» Required work
The answer is to be the data that follows, transcribed exactly, minus its pictures.

» Dataset entries
------------------------------
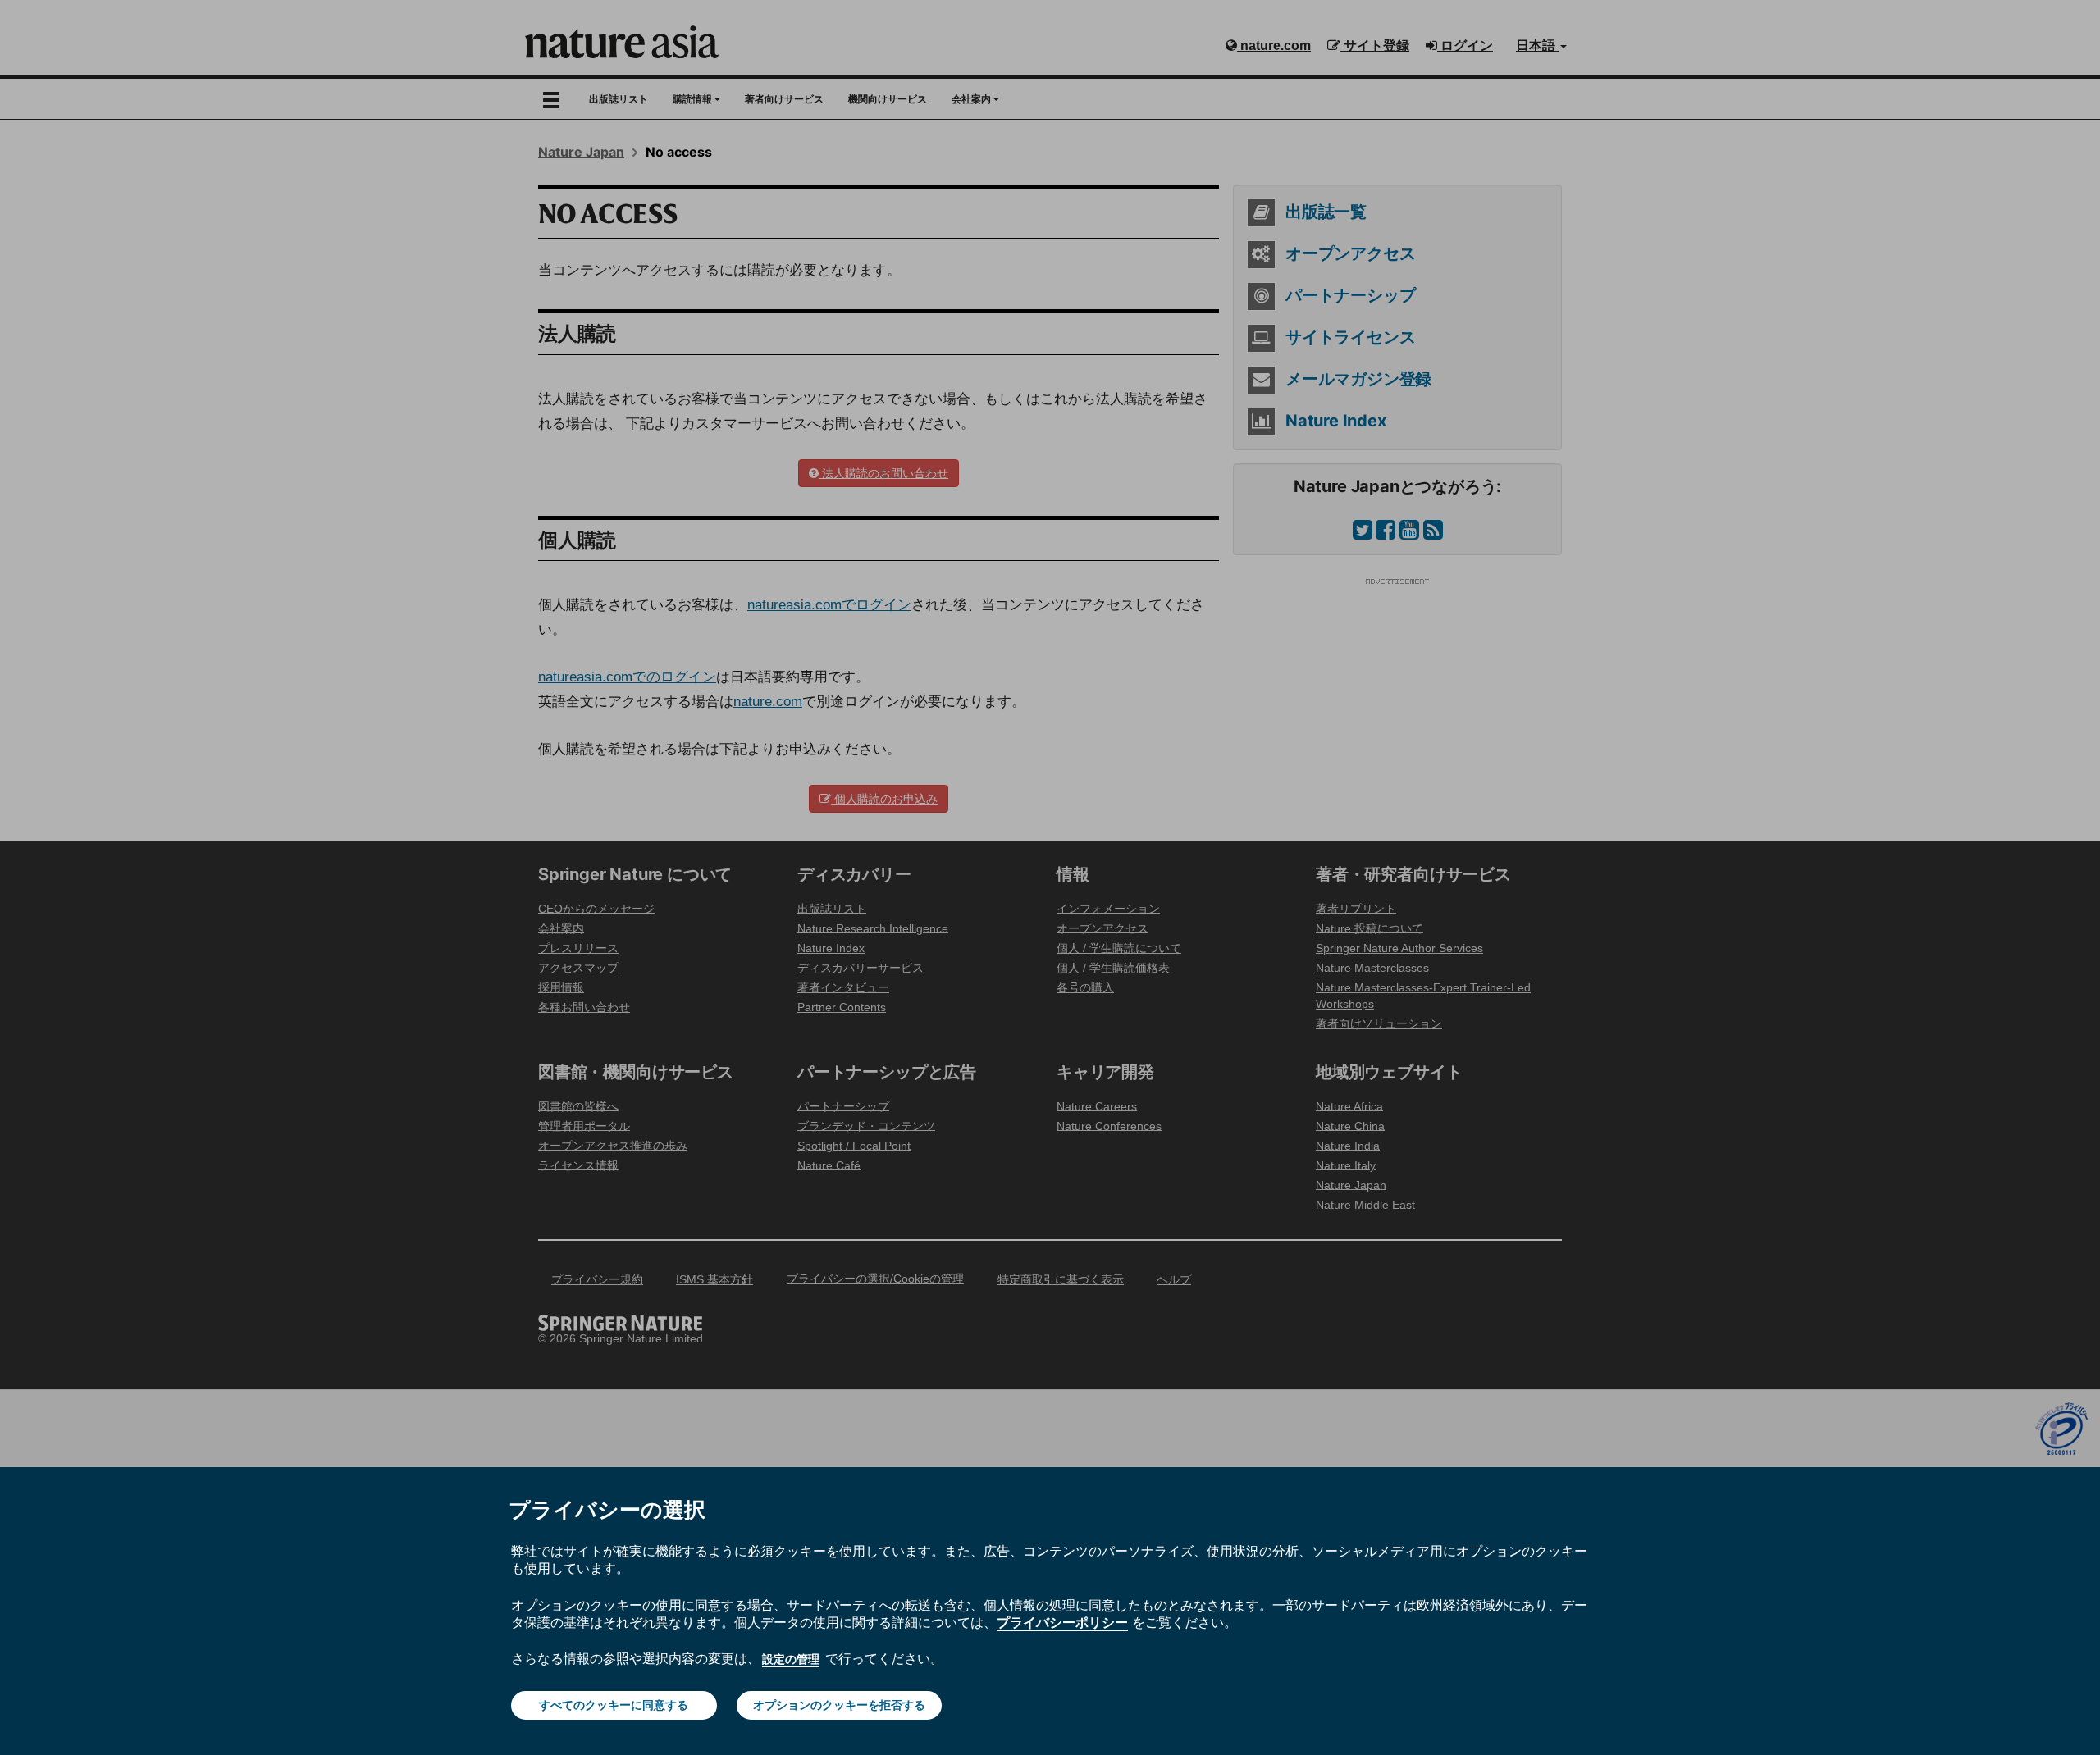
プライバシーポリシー (1062, 1622)
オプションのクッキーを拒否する (839, 1705)
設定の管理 (790, 1659)
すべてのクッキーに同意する (613, 1705)
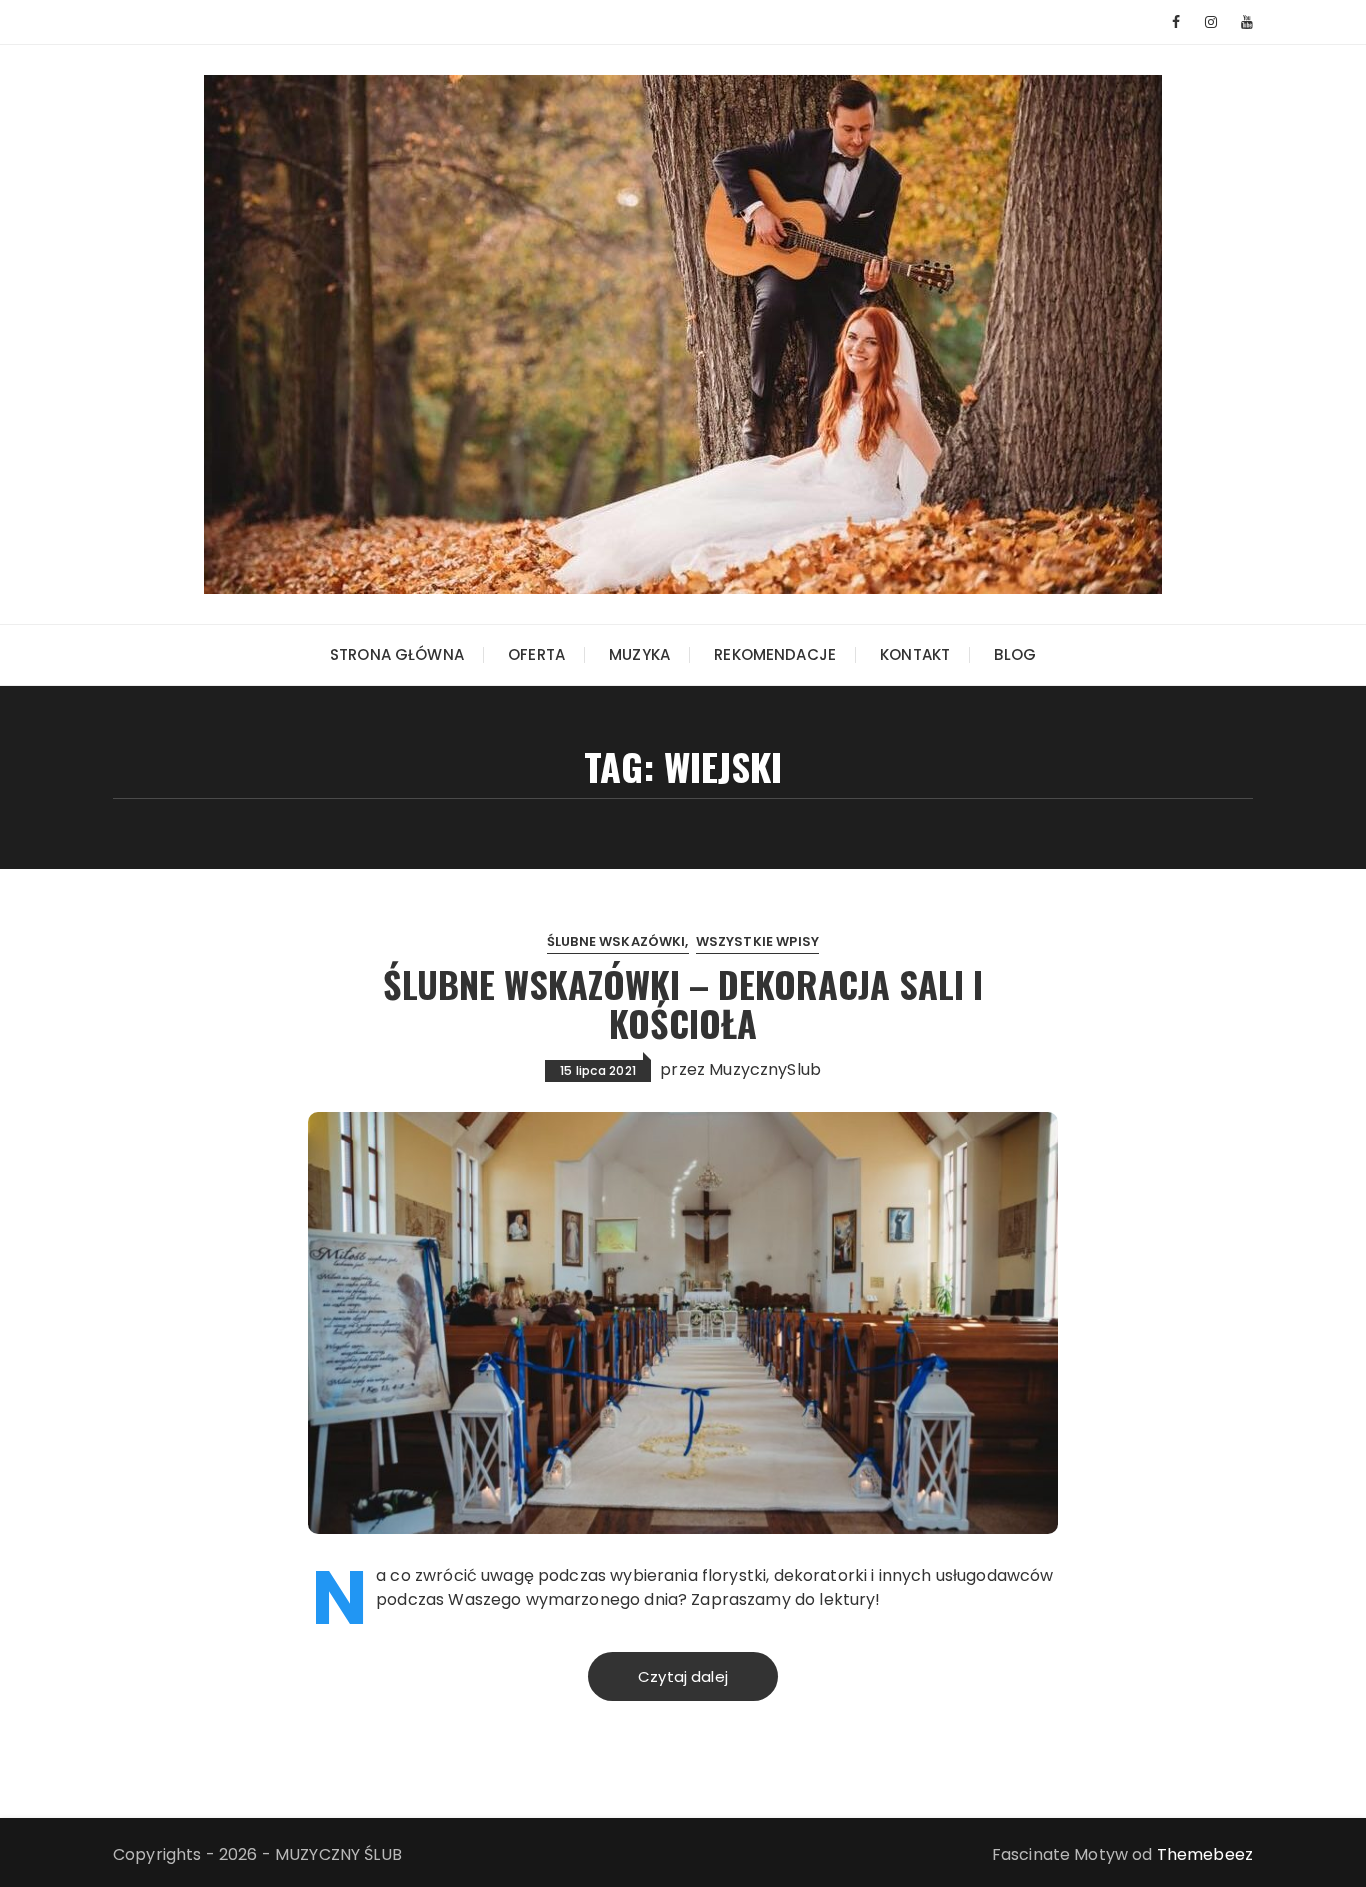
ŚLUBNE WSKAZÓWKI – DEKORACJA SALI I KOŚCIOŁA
------------------------------
» Solution to this problem
プライバシーポリシー (1062, 1622)
オプションのクッキーを拒否する (839, 1705)
設定の管理 (790, 1659)
すべてのクッキーに同意する (613, 1705)
ŚLUBNE WSKAZÓWKI – DEKORACJA SALI I KOŚCIOŁA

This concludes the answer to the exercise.